Investment Flexibility: It’s Not Just a Savings Account
Despite the name, the First Home Savings Account is a fully capable investment vehicle. Investors aren’t limited to earning simple interest. Like an RRSP or TFSA, an FHSA can hold a wide range of qualified investments, including:
- GICs (Guaranteed Investment Certificates) For those seeking guaranteed principal and steady growth.
- ETFs (Exchange-Traded Funds) and Mutual Funds For broad market exposure and higher potential returns over the long term.
- Stocks and Bonds For building a custom portfolio tailored to a specific risk tolerance.
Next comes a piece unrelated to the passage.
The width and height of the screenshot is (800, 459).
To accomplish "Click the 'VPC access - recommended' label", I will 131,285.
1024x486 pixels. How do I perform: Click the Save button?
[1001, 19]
This flexibility means investors can pursue significant growth within the tax shelter, rather than letting their down payment stagnate in a low-interest account.
What If the Home Purchase is More Than 15 Years Away?
Since the FHSA has a maximum lifespan of 15 years, investors planning for a purchase further in the future might worry about “timing out.” However, there is a seamless strategy for this scenario.
If the 15-year deadline arrives before a home is purchased, the funds can be transferred directly to an RRSP on a tax-deferred basis. This transfer does not require RRSP contribution room.
Once the money is in the RRSP, it can continue to grow tax-deferred. When the investor is ready to buy a home (even decades later), they can access these funds using the Home Buyers’ Plan (HBP).
- Step 1 Maximize FHSA for 15 years.
- Step 2 Transfer to RRSP before the account expires (preserving the tax shelter).
- Step 3 Withdraw up to $60,000 tax-free under the HBP rules when purchasing.
Note Unlike FHSA qualifying withdrawals, HBP funds must be repaid to the RRSP over 15 years. Any missed repayments are added to taxable income for that year.
This makes the FHSA valuable even for young adults or those with uncertain timelines.
Conclusion
The FHSA is a “use it or lose it” opportunity for tax sheltering. Because the $40,000 lifetime limit takes five years to accumulate and accounts must close within 15 years of opening, the cost of waiting is high. Even if homeownership seems distant, opening an FHSA and making contributions—even small ones—allows investors to secure tax advantages that they cannot reclaim later.
Investors should treat the FHSA as a long-term component of their financial strategy. Opening the account starts the clock and lets the benefits compound.